> [ENTRIES PROVIDED]
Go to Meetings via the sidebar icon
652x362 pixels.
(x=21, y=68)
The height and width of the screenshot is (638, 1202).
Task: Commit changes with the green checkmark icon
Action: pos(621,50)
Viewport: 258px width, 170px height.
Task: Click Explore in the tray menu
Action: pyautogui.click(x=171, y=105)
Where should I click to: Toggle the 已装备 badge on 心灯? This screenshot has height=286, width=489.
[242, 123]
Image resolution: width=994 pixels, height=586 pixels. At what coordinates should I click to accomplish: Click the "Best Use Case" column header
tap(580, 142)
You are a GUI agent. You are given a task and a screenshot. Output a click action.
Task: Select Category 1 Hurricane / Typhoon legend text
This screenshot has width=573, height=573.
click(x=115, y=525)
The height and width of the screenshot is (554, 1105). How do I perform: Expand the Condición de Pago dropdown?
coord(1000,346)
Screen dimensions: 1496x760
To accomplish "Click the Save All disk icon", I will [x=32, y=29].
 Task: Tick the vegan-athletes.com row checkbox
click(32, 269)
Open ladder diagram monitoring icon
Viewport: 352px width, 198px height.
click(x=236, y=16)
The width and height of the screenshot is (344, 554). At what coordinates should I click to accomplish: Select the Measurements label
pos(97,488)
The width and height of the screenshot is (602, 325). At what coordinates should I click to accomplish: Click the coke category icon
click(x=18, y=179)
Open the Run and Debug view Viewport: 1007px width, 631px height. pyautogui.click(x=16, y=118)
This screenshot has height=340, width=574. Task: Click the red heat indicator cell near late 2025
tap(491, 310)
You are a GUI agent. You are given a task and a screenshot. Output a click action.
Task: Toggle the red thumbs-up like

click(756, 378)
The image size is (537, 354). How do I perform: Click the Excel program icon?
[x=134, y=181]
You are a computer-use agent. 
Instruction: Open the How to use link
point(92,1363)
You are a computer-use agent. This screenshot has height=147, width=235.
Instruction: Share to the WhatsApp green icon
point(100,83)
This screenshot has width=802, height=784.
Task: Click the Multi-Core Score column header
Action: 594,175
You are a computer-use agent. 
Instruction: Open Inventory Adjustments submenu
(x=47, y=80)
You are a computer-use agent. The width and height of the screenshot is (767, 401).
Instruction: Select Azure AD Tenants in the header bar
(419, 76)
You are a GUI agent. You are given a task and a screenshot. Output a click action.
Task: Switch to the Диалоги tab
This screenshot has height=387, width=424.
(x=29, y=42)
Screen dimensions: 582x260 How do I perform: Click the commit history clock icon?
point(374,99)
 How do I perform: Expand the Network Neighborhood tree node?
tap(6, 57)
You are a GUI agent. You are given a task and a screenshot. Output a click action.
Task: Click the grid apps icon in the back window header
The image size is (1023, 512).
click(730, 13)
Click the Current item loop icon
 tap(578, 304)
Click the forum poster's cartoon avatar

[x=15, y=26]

> [THE PROBLEM] Exactly reproduce all of the entries.

> [ANSWER SECTION]
Go to Meetings via the sidebar icon
652x362 pixels.
(x=21, y=68)
The height and width of the screenshot is (638, 1202).
Task: Commit changes with the green checkmark icon
Action: pos(621,50)
Viewport: 258px width, 170px height.
Task: Click Explore in the tray menu
Action: pyautogui.click(x=171, y=105)
Where should I click to: Toggle the 已装备 badge on 心灯? This screenshot has height=286, width=489.
[242, 123]
Image resolution: width=994 pixels, height=586 pixels. At what coordinates should I click to accomplish: Click the "Best Use Case" column header
tap(580, 142)
You are a GUI agent. You are given a task and a screenshot. Output a click action.
Task: Select Category 1 Hurricane / Typhoon legend text
This screenshot has width=573, height=573.
click(x=115, y=525)
The height and width of the screenshot is (554, 1105). How do I perform: Expand the Condición de Pago dropdown?
coord(1000,346)
Screen dimensions: 1496x760
To accomplish "Click the Save All disk icon", I will [x=32, y=29].
 Task: Tick the vegan-athletes.com row checkbox
click(32, 269)
Open ladder diagram monitoring icon
Viewport: 352px width, 198px height.
click(x=236, y=16)
The width and height of the screenshot is (344, 554). At what coordinates should I click to accomplish: Select the Measurements label
pos(97,488)
The width and height of the screenshot is (602, 325). At what coordinates should I click to accomplish: Click the coke category icon
click(x=18, y=179)
Open the Run and Debug view Viewport: 1007px width, 631px height. pyautogui.click(x=16, y=118)
This screenshot has height=340, width=574. Task: Click the red heat indicator cell near late 2025
tap(491, 310)
You are a GUI agent. You are given a task and a screenshot. Output a click action.
Task: Toggle the red thumbs-up like

click(756, 378)
The image size is (537, 354). How do I perform: Click the Excel program icon?
[x=134, y=181]
You are a computer-use agent. 
Instruction: Open the How to use link
point(92,1363)
You are a computer-use agent. This screenshot has height=147, width=235.
Instruction: Share to the WhatsApp green icon
point(100,83)
This screenshot has width=802, height=784.
Task: Click the Multi-Core Score column header
Action: 594,175
You are a computer-use agent. 
Instruction: Open Inventory Adjustments submenu
(x=47, y=80)
You are a computer-use agent. The width and height of the screenshot is (767, 401).
Instruction: Select Azure AD Tenants in the header bar
(419, 76)
You are a GUI agent. You are given a task and a screenshot. Output a click action.
Task: Switch to the Диалоги tab
This screenshot has height=387, width=424.
(x=29, y=42)
Screen dimensions: 582x260 How do I perform: Click the commit history clock icon?
point(374,99)
 How do I perform: Expand the Network Neighborhood tree node?
tap(6, 57)
You are a GUI agent. You are given a task and a screenshot. Output a click action.
Task: Click the grid apps icon in the back window header
The image size is (1023, 512).
click(730, 13)
Click the Current item loop icon
 tap(578, 304)
Click the forum poster's cartoon avatar

[x=15, y=26]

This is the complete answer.